:: WHAT YOU ARE ASKED TO DO ::
Look through the listing below and write out exactly the lines from the line with "Given: Open your profile from the person icon" to the line with "This screenshot has height=698, width=1388.", both included, and no others.
---- MATERIAL PROVIDED
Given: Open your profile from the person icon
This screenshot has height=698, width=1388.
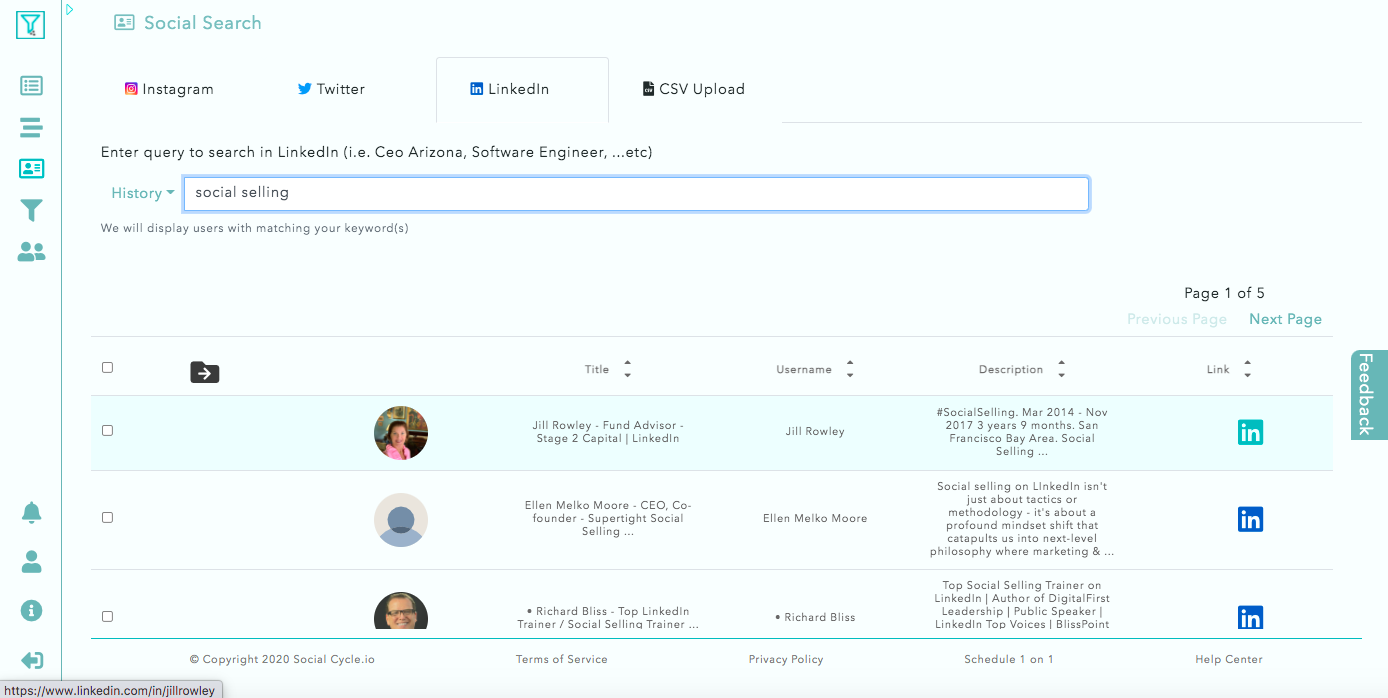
--------
---- MATERIAL PROVIDED
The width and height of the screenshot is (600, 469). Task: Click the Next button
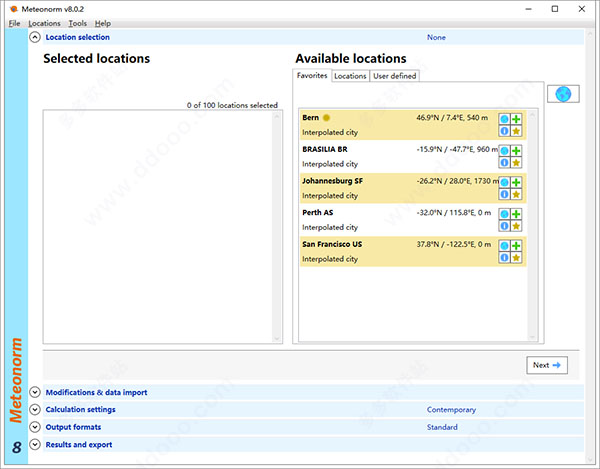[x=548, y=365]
--------
---- MATERIAL PROVIDED
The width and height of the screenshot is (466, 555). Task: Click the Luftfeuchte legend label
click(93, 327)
--------
:: WRITTEN ANSWER ::
Given: Open your profile from the person icon
This screenshot has height=698, width=1388.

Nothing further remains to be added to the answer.